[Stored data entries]
......

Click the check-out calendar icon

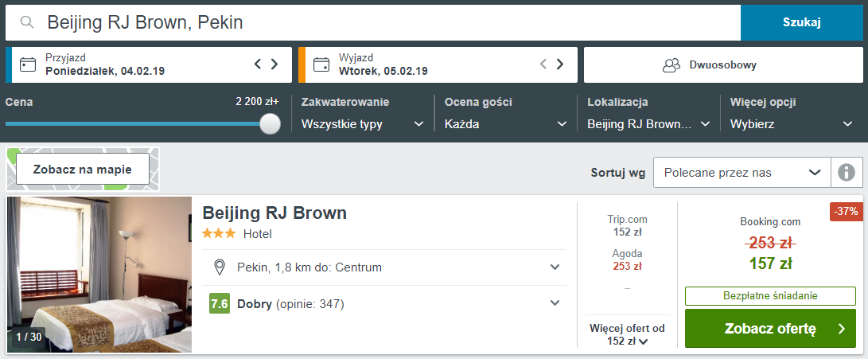pyautogui.click(x=321, y=64)
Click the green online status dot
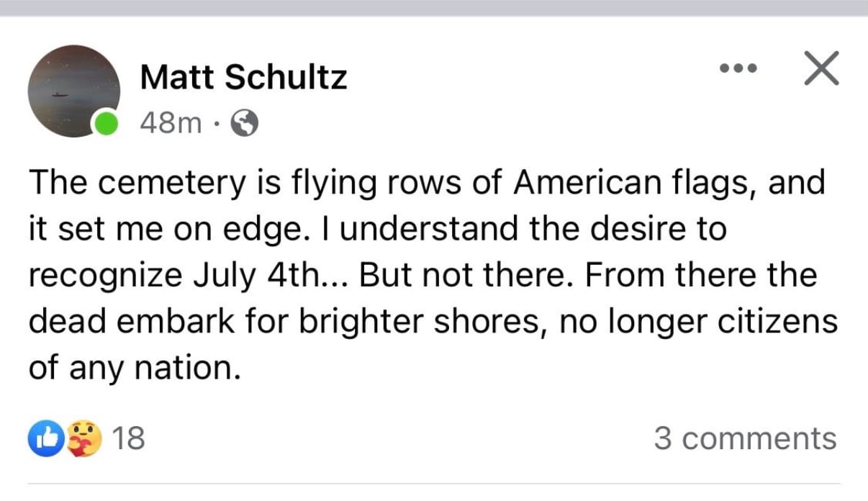 pos(107,125)
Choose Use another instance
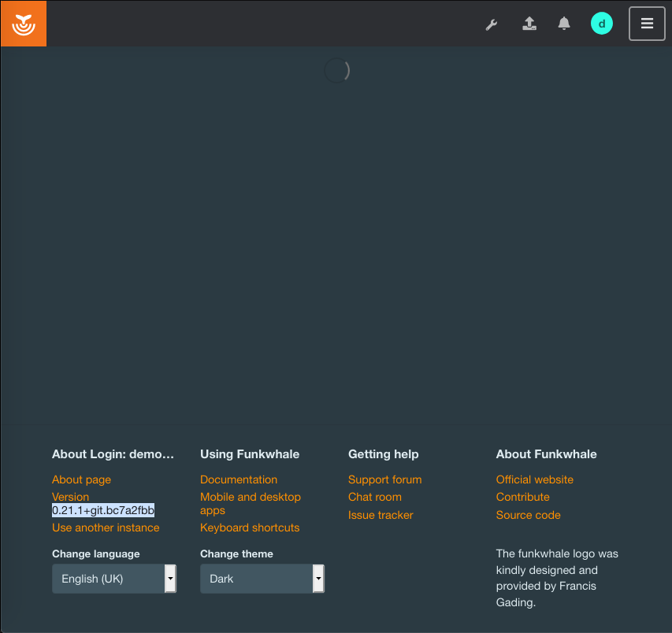This screenshot has height=633, width=672. tap(106, 528)
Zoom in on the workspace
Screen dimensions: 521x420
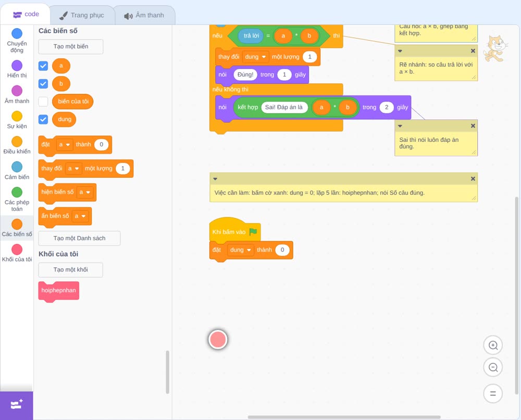pos(493,345)
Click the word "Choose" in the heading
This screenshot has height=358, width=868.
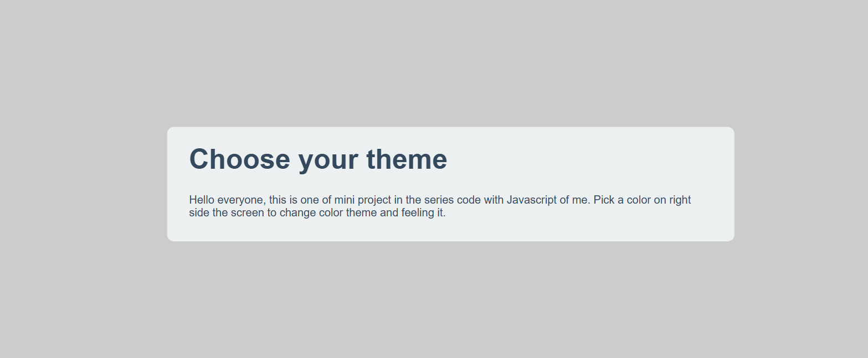(239, 159)
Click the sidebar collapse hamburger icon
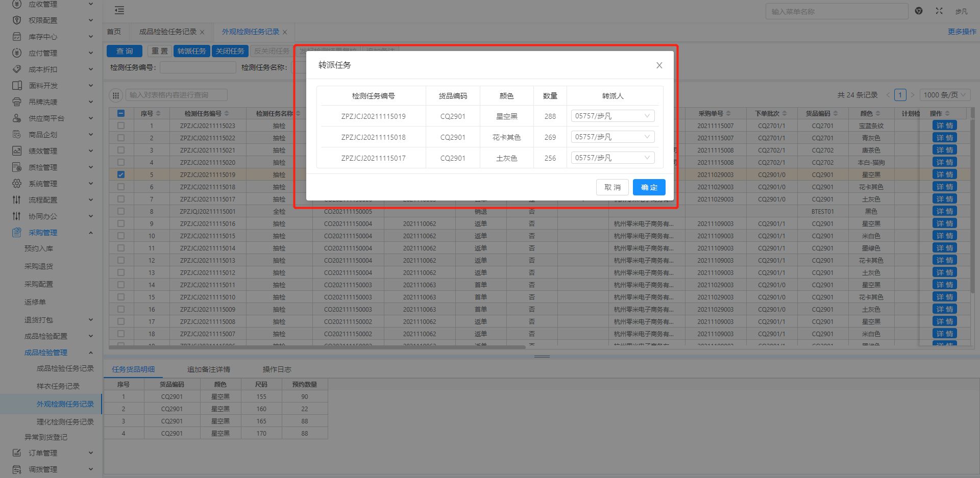Viewport: 980px width, 478px height. click(x=119, y=10)
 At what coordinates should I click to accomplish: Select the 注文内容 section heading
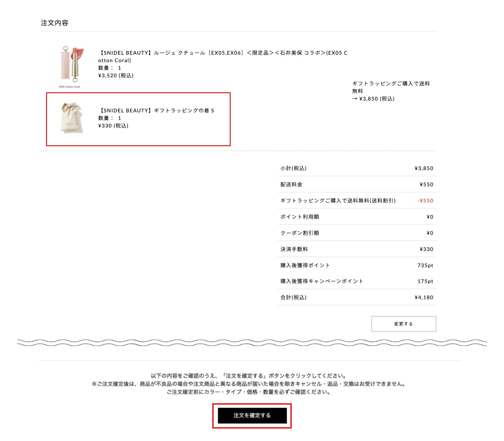click(x=54, y=23)
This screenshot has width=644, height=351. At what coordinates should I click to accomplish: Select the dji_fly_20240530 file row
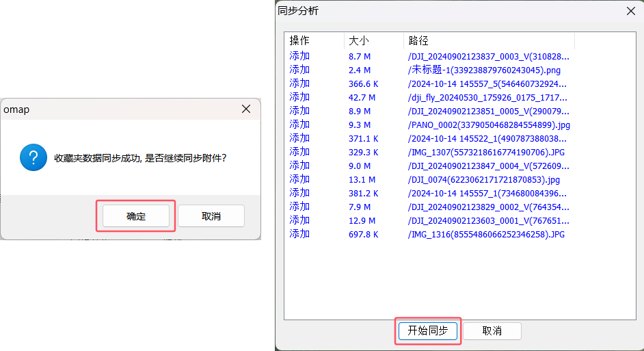[x=487, y=97]
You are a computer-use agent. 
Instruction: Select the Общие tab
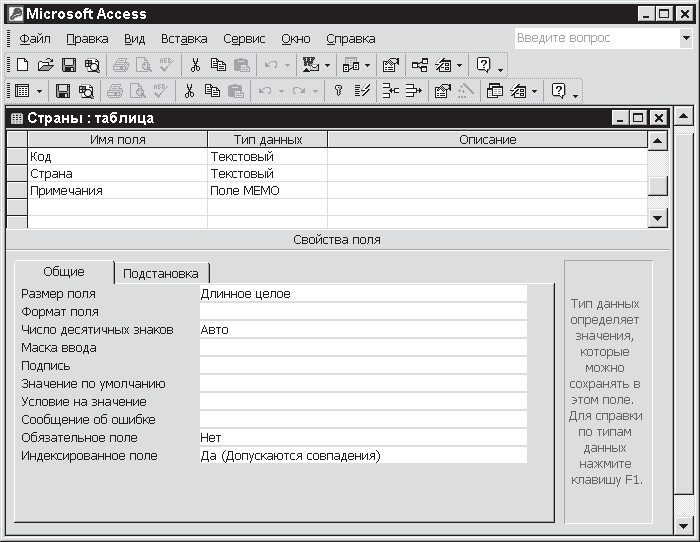[x=64, y=272]
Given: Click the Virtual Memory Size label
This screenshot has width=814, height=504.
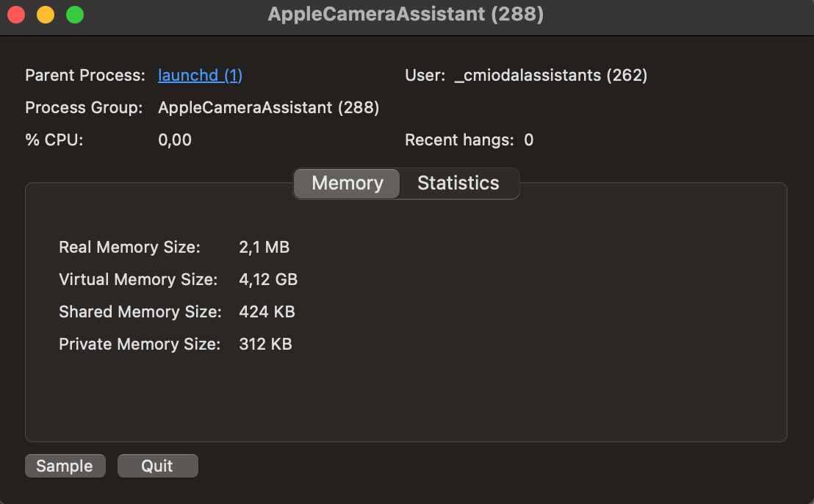Looking at the screenshot, I should tap(138, 280).
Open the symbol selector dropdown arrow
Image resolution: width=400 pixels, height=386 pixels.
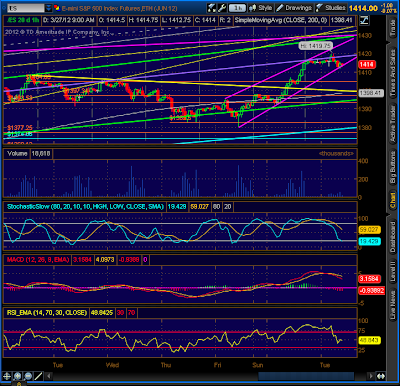pos(49,8)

......

Exercise description: The records above must be output exactly, except for their pictures.

Answer section:
Click the check-out calendar icon

pyautogui.click(x=321, y=64)
Click the green online status dot
 pos(107,125)
Choose Use another instance
This screenshot has height=633, width=672. tap(106, 528)
Zoom in on the workspace
Screen dimensions: 521x420
pos(493,345)
Click the word "Choose" in the heading
This screenshot has height=358, width=868.
(239, 159)
Click the sidebar collapse hamburger icon
Viewport: 980px width, 478px height. click(x=119, y=10)
 At what coordinates should I click to accomplish: Select the 注文内容 section heading
click(x=54, y=23)
This screenshot has width=644, height=351. At what coordinates should I click to accomplish: Select the dji_fly_20240530 file row
[x=487, y=97]
You are a computer-use agent. 
Instruction: Select the Общие tab
[x=64, y=272]
Given: Click the Virtual Memory Size label
This screenshot has width=814, height=504.
Looking at the screenshot, I should tap(138, 280).
Open the symbol selector dropdown arrow
Image resolution: width=400 pixels, height=386 pixels.
pos(49,8)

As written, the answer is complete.